Format the stretch from the line containing "Click the 'Data" through the end of the records as a Markdown table with the columns Row and Line. Number the rows, and leave out blank lines and pictures.

+ + +

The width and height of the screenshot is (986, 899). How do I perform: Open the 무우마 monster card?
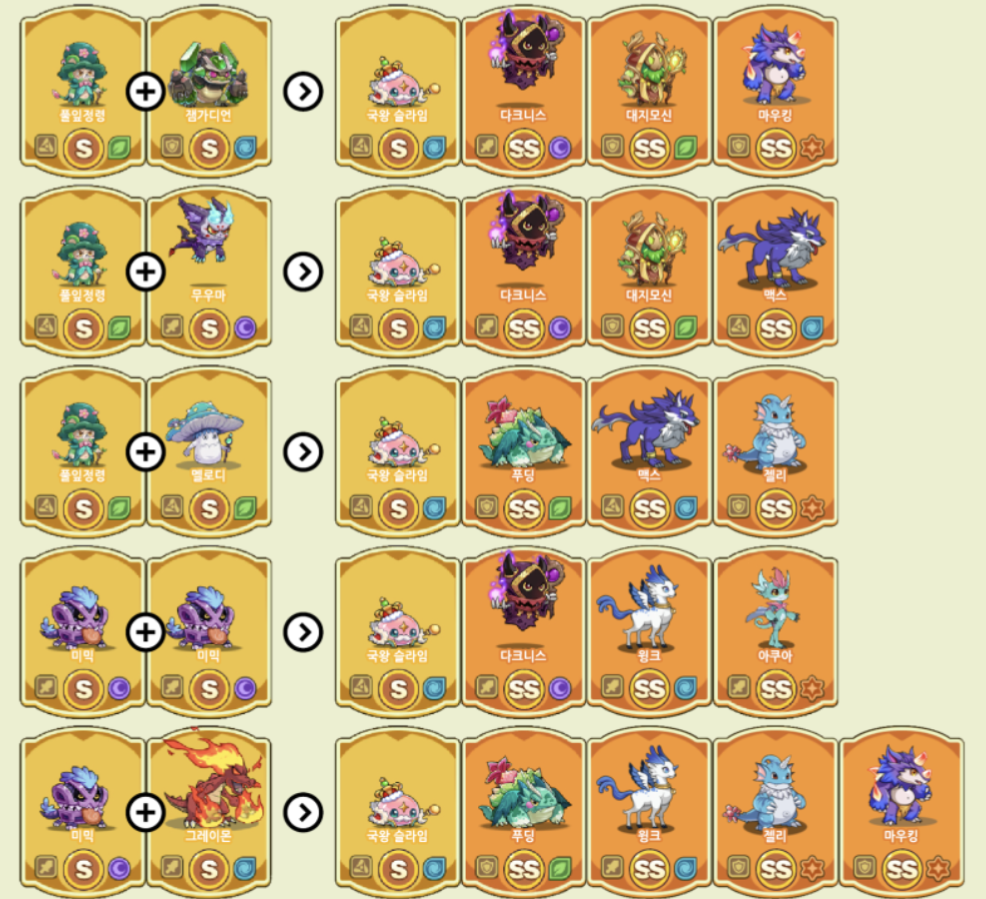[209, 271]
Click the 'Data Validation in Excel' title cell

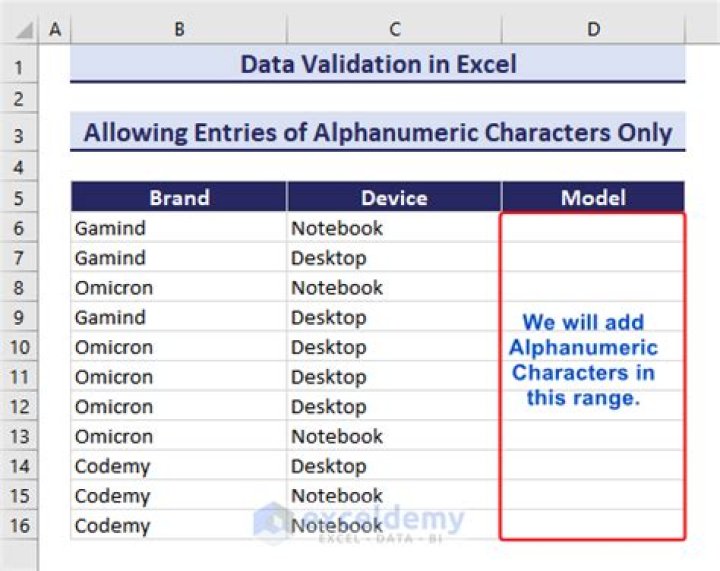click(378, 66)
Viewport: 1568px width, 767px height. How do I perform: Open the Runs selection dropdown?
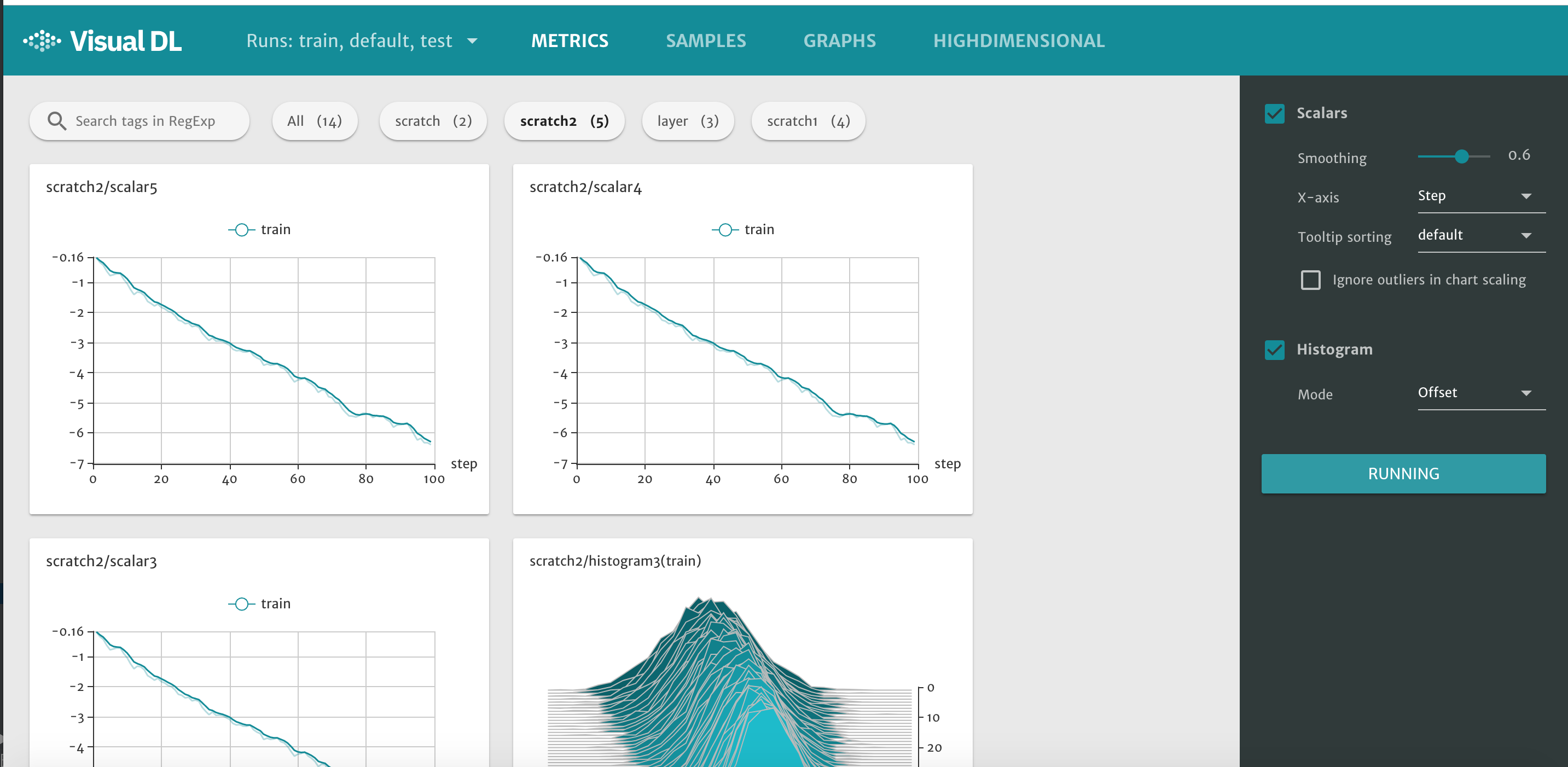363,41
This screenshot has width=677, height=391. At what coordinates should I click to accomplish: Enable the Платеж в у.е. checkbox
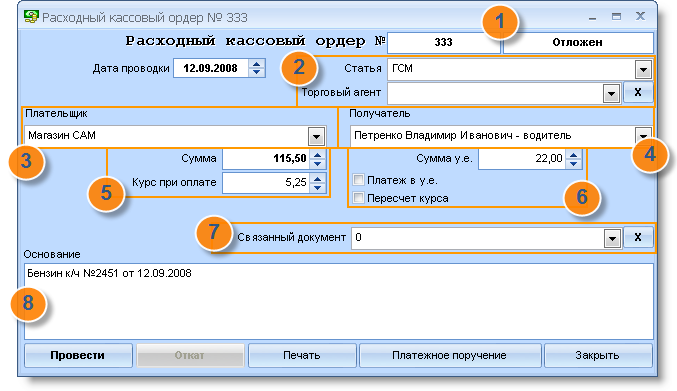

+ + +

■ Exercise solution ■
| Row | Line |
|---|---|
| 1 | Click the 'Data Validation in Excel' title cell |
| 2 | click(378, 66) |
| 3 | Viewport: 1568px width, 767px height. How do I perform: Open the Runs selection dropdown? |
| 4 | 363,41 |
| 5 | This screenshot has width=677, height=391. At what coordinates should I click to accomplish: Enable the Платеж в у.е. checkbox |